Being labelled schizophrenic didn’t do me any favours

Brian

When I was given the label ‘schizophrenia’ everything was falling apart. I had just had a bereavement that I couldn’t see coming. I lost my dad and I was far far away from home with no relative and no one to talk to about it. I had financial problems at that time and I began to lose everything. I had to stop my studies at University, I went downhill quickly. It was too much for me to take. I ended up homeless and began to go in a new direction that I’d never been in before – drinking, selling drugs to get bits of money just to survive, even smoking marijuana myself. I was sleeping rough and that’s how I ended up in a tower block in East London and hearing voices telling me to believe. I didn’t know what they were. I thought it was a dream. That’s how I ended up sweating and running out into the street in the middle of the night. I remember a car pulling up in front of me and two white plainclothes police officers got out. They were tall, stocky white men. They started asking me questions but I didn’t want to talk to them. They put their hands on me and I tried to get away but they wrestled me to the floor. A van came and picked me up and brought me to a police cell. It was my first time ever in a police station. I was banging my head on the wall, I just wanted to get out of there and that’s when I was sectioned.

In hospital I remember meeting the psychiatrist with about seven people sitting around a table. The RMO was asking me questions. But they didn’t even ask me where I was from or why I was so distressed or anything. They diagnosed me and gave me medication. I think they were just looking at me as an ‘angry young black man’, who was smoking too much marijuana and they link this to psychosis and to me that was a wrongful diagnosis. At that time, I didn’t know what schizophrenia was and I couldn’t ask. They gave me no information and there were no booklets to read on the ward. I couldn’t Google it. I just went along with it then. I needed a place just to be.

The label of schizophrenia made things worse for me. People distanced themselves from me, like friends and family. People thought I might be dangerous because I had that label but I have never even hurt a fly. When I think of it now in my quiet moments, my tears fall. It was the stereotyping and the assumption that you’re dangerous. You lose respect, you lose friends, you lose your individuality.

Because of that label they just gave me medication. I was never offered any bereavement counselling or talking therapies. The medication was just unhelpful to me because I didn’t need all those drugs. It was making me worse. I was shaking and drooling all the time. If I’d had bereavement counselling or someone to talk to I would never have been in that place. If I’d been able to stay in my flat or go into a hostel, it wouldn’t have happened. That was the first time I’d ever lost someone close to me and I was far away from home.

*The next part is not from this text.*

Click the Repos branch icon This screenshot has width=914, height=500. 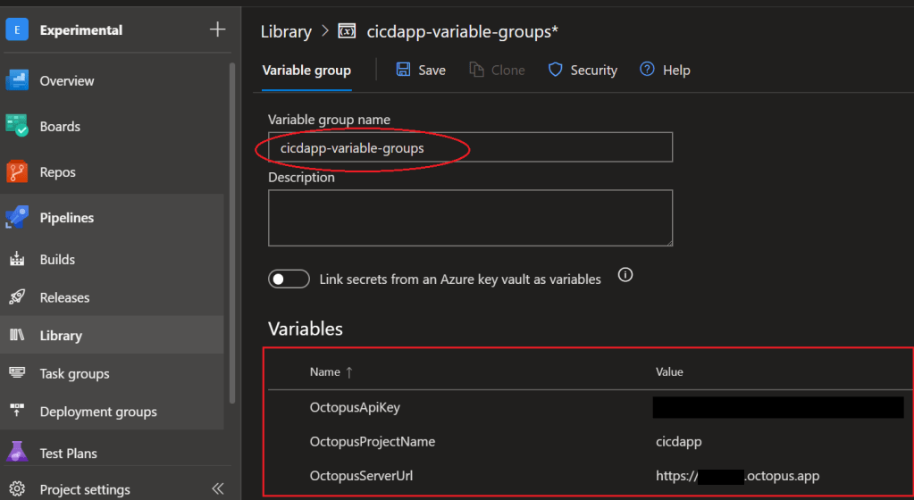pyautogui.click(x=18, y=171)
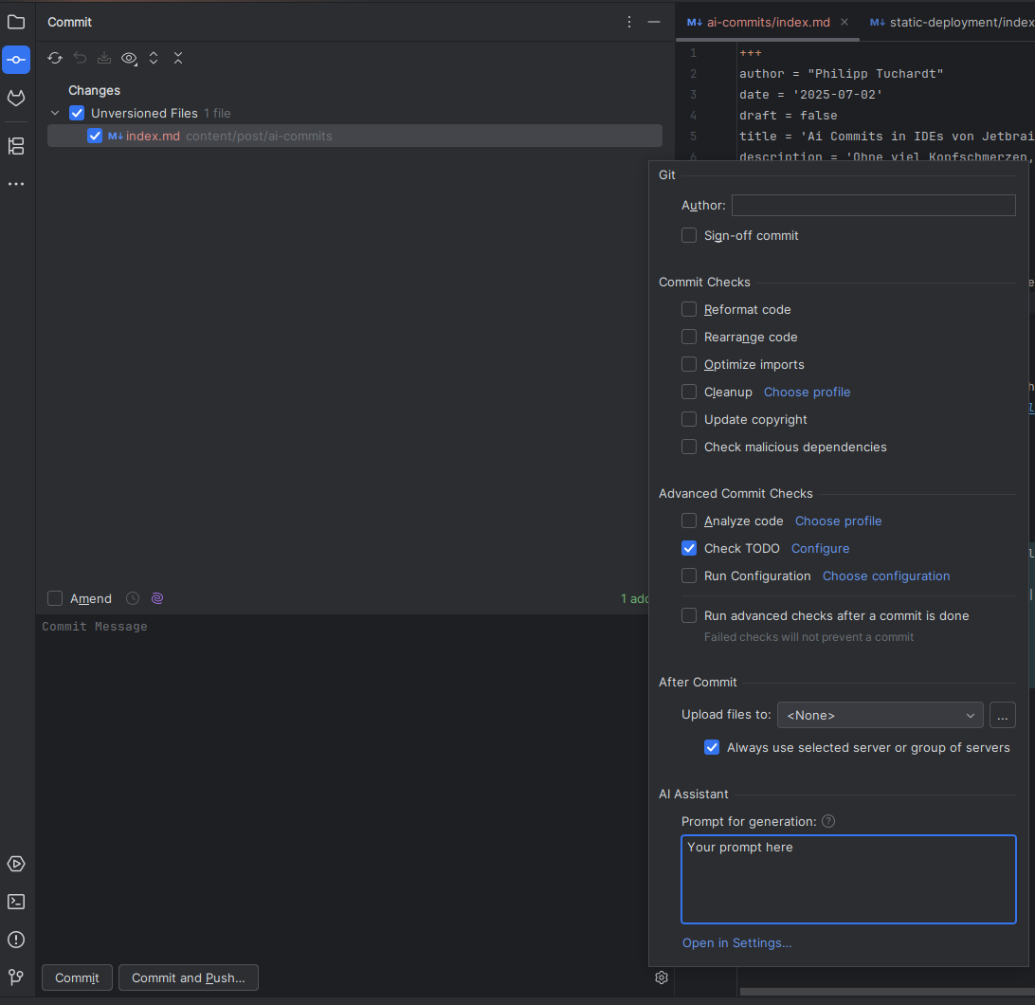Click the Open in Settings link

click(736, 942)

I’ve recovered now, so it’s something I would like to put in the past. The label schizophrenia was imposed on me for the wrong reasons but I survived it. But it stays on my medical records. It’s going to be there always. When can I be the normal person I was before the label? No. I’ll always be an ‘ex-service user’. That label is there the rest of your life. How do you regain your individuality?

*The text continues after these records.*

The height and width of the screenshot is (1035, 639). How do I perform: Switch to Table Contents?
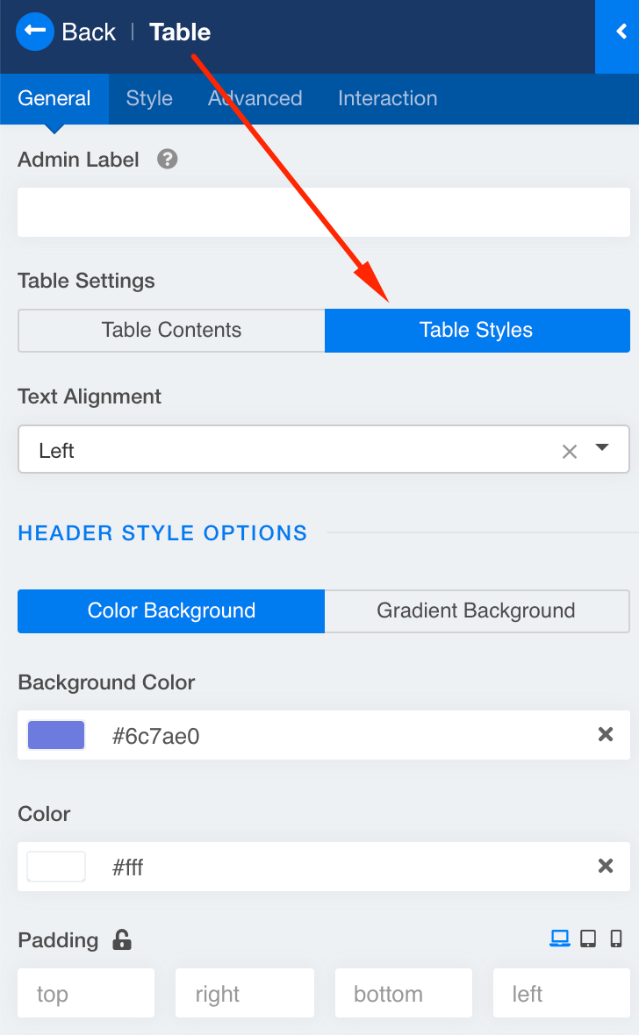(171, 331)
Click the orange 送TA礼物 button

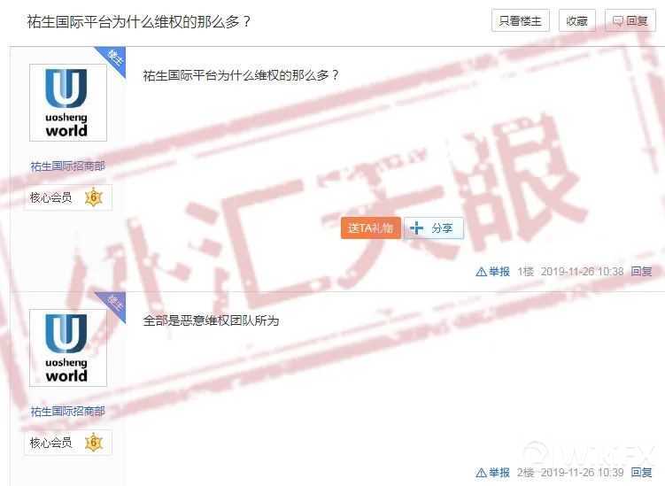pyautogui.click(x=371, y=228)
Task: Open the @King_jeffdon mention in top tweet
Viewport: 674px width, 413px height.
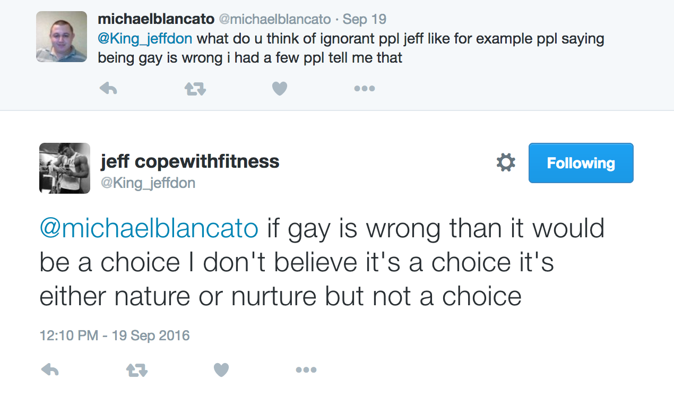Action: coord(145,39)
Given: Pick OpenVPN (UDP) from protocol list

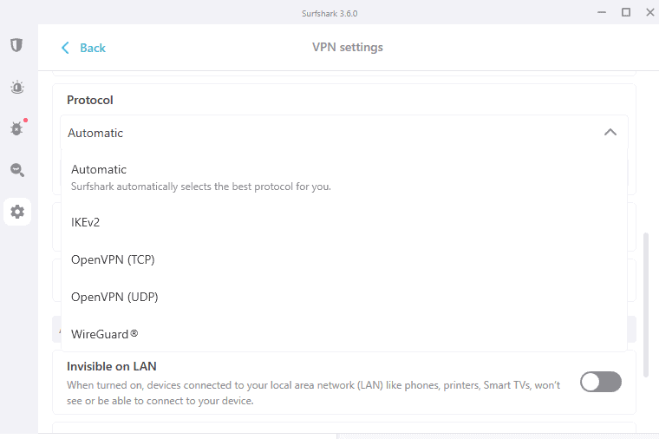Looking at the screenshot, I should [114, 297].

It also harmed my family. Coming from the Gambia and from an affluent and educated African family – back home, if someone is ill in a family like that people will say others have put something like a curse on the family and people won’t want to associate with you.

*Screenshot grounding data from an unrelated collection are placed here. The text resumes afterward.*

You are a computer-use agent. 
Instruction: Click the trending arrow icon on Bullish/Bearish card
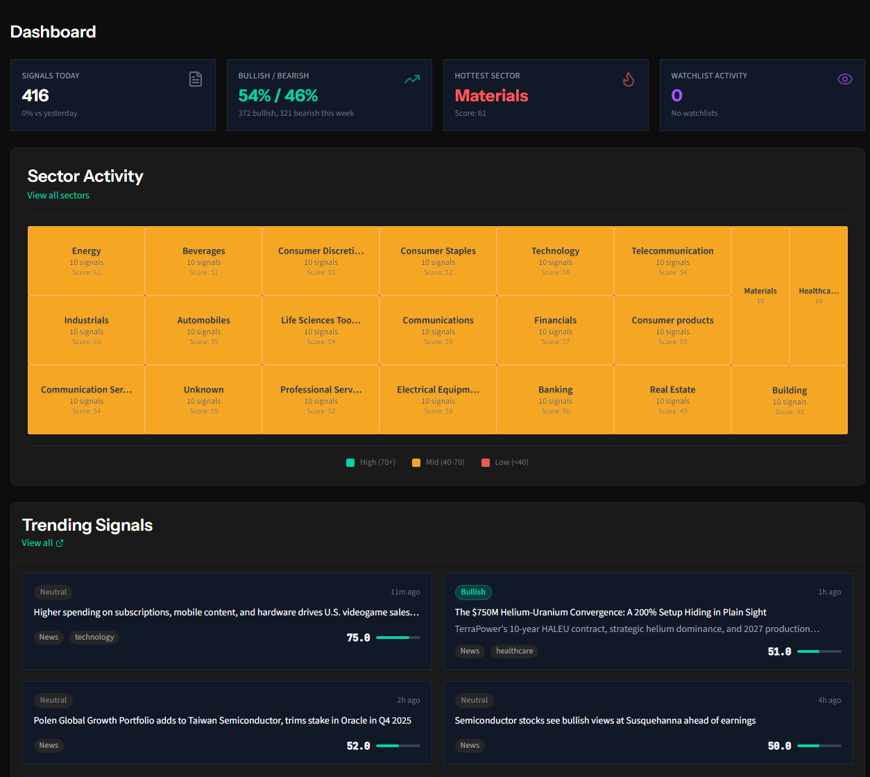pyautogui.click(x=411, y=79)
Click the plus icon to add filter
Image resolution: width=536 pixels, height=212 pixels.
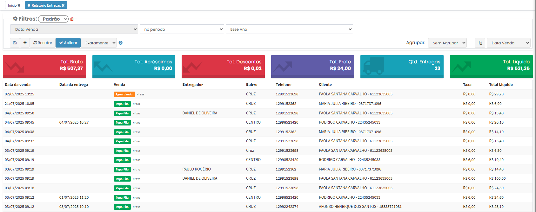point(25,43)
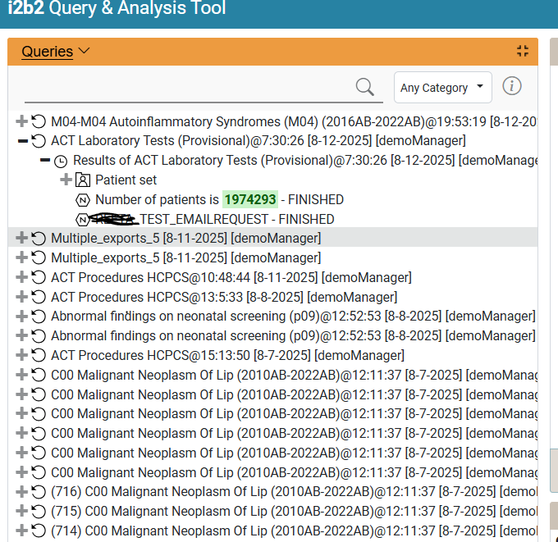558x542 pixels.
Task: Expand the M04 Autoinflammatory Syndromes query
Action: pos(22,121)
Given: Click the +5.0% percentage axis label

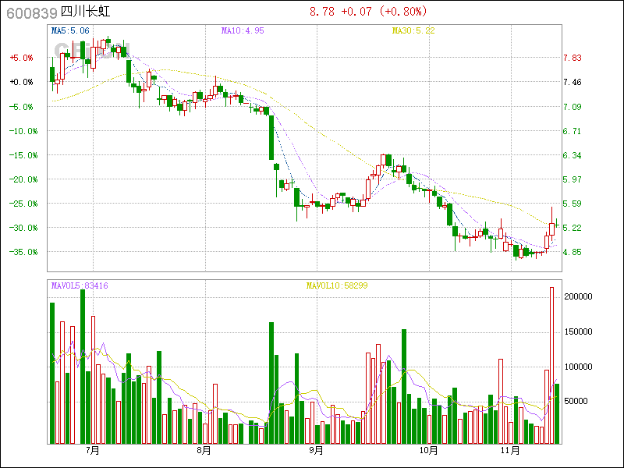Looking at the screenshot, I should click(x=21, y=58).
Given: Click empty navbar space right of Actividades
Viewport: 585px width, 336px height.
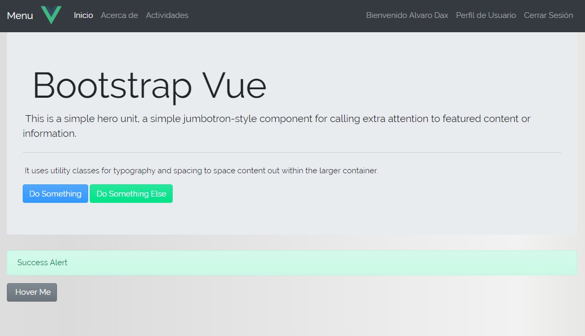Looking at the screenshot, I should click(275, 15).

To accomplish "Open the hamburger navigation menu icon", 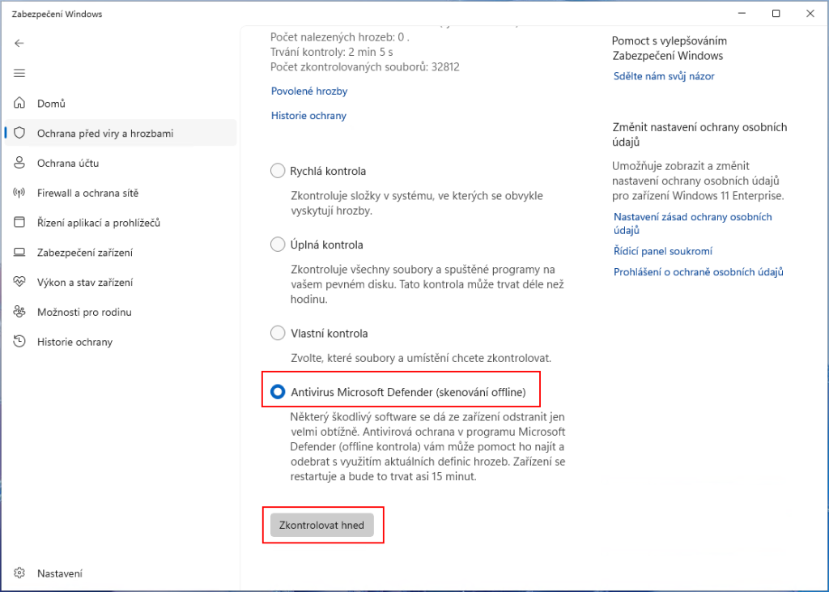I will (x=19, y=73).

The label hindered my recovery. What eventually helped me on my recovery was attending workshop sessions and talking therapies and engaging more with Mellow and service-user networks but I was lost on my own then. In the end, I felt they were doing nothing for me. I went and found support myself. Being labelled schizophrenic didn’t do me any favours but I learned to survive it. I want to tell others that you can come through something like this and lead a meaningful life.